▶ TEXTAUSZUG:
§ §
# Vier gewinnt 3D



## colchizin (18. Aug 2005)

Hallo,

ich hab mir mal den Spass erlaubt, eine 3D-Version vond Vier Gewinnt zu machen (4x4x4)
zur Grafikausgabe verwende ich JOGL

Würde mich freuen, wenn ihr das mal testen könntet, obs auch wirklich auf vielen Rechnern läuft, allerdings müsst ihr ausreichend Leistung mitbringen, da ich bei den Spielsteinen hohe Polygonzahlen verwende.

die KI ist noch relativ dumm, aber sie besiegt immerhin schon einen 7-Jährigen.

wenn ihr Fragen habt, dann stellt sie bitte.

der Link: www.viergewinnt-3d.de.vu

da ich zum starten aus dem internet Java-Webstart benutze, müsst ihr keine Bibliotheken extra installieren, der JOGL-Deskriptor wird automatisch mit runter geladen.

Das Zertifikat, welches benötigt wird, um System.out und System.err umzuleiten, ist zwar nich von einem von Sun als vertrauenswürdig eingestuften Unernehme (Johannes Schulze),  aber ihr müsst es trotzdem bestätigen 

Edit:
Schreibt bitte auch was zu den Framezahlen/eurer Grafikkarte


----------



## Nick H. (18. Aug 2005)

das sieht schon mal ganz gut aus
ich finde aber man sollte die Kameraperspektive ändern können
ich konnte die hinteren steine gar nicht richtig erkenen da sie von den vorderen verdeckt wurden


----------



## Floesch84 (18. Aug 2005)

Man kann doch die Kameraperspektive ändern. Einfach mal mir der Maus klicken (Taste gedrückt lassen) und dann die Maus bewegen.

Ansonsten sieht das Spiel wirklich gut aus. Wie lange hast du denn dafür gebraucht um es zu schreiben?


----------



## colchizin (18. Aug 2005)

die intensive arbeit (Dateiloader, textureklassen und so) hat ungefähr zwei wochen gedauert, und dann hab ich so nach und nach immer mehr spielerchen hinzugefügt.Hatte anfangs große Probleme mit dem Laden der Models, da ich nich wusste, dass die Byte-REihenfolge der Zahlen in Java andersherum ist, als in windows.

hier ist ein Bild, wie es nach 4 tagen oder so aussah:

http://www.vulky.net/colchizin/JAva/VierGewinnt3D/old_version.jpg


----------



## Beni (18. Aug 2005)
§ §
▶ ZU ERLEDIGEN:
**A.** Wie lange hat laut dem Forumsbeitrag zu Vier gewinnt 3D die intensive Arbeit an Dateiloader und Texturklassen ungefähr gedauert?
**B.** Benenne in den Datensätzen „sidebar“ in „panel“ um und gib die Zeilen ab der Zeile mit „Given: Select the“ bis einschließlich der Zeile mit „Looking at the“ ohne die Bilder wieder.
Text und Datensätze haben nichts miteinander zu tun, sie stammen aus verschiedenen Quellen.

▶ ZEILEN:
§ §
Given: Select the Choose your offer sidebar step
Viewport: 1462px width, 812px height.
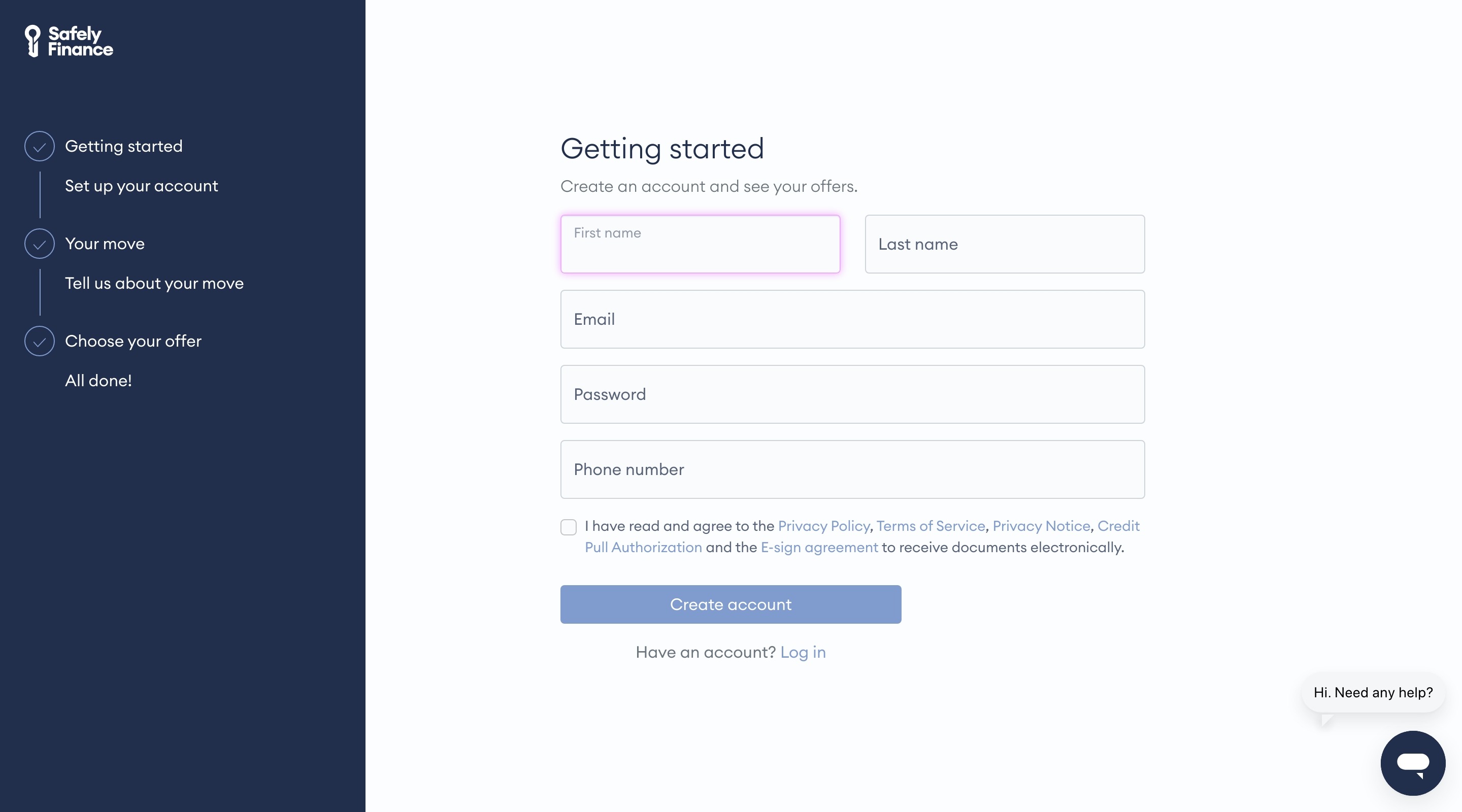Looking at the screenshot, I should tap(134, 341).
§ §
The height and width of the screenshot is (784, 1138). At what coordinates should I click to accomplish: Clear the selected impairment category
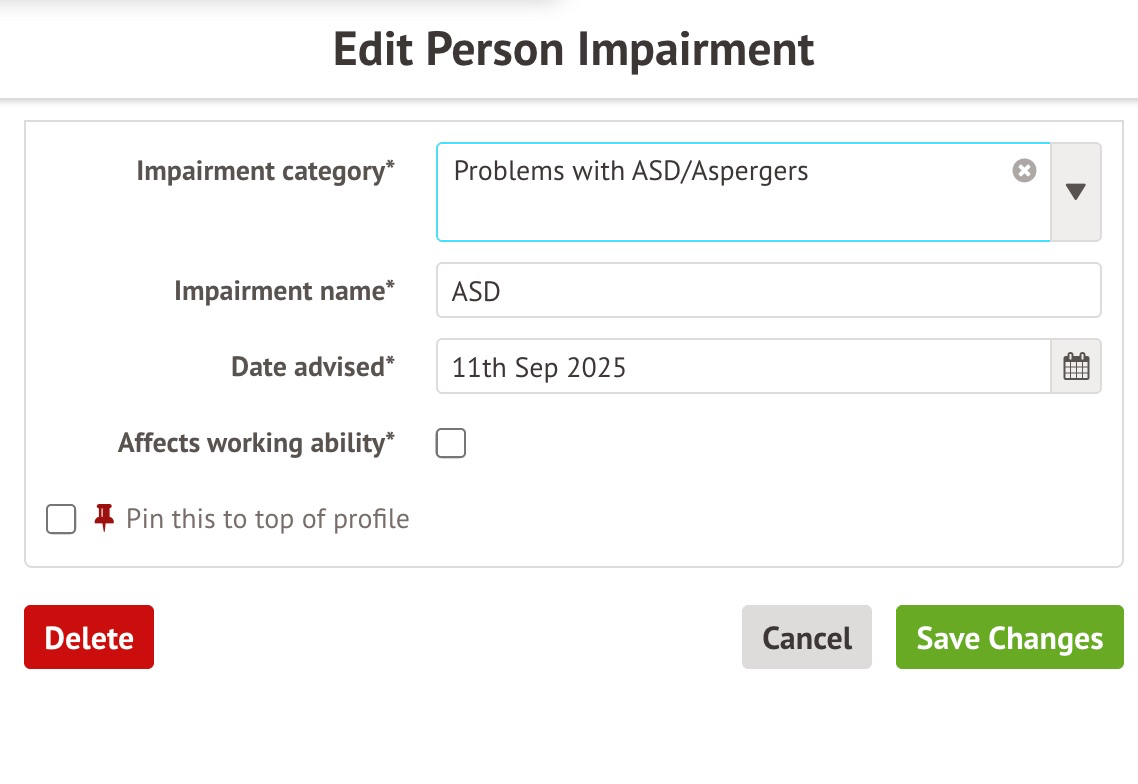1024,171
§ §
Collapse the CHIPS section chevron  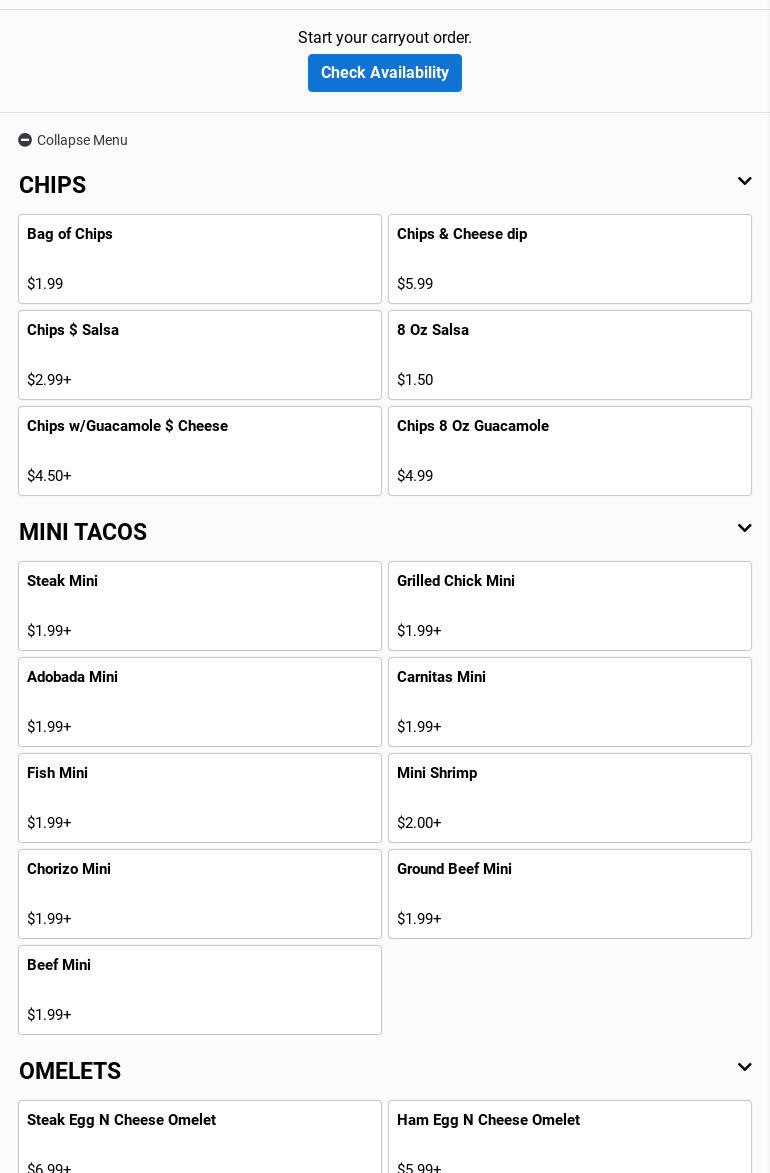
§ §
▶ DIE LÖSUNGEN:
**A.** Ungefähr zwei Wochen.

**B.**
Given: Select the Choose your offer panel step
Viewport: 1462px width, 812px height.
Looking at the screenshot, I should tap(134, 341).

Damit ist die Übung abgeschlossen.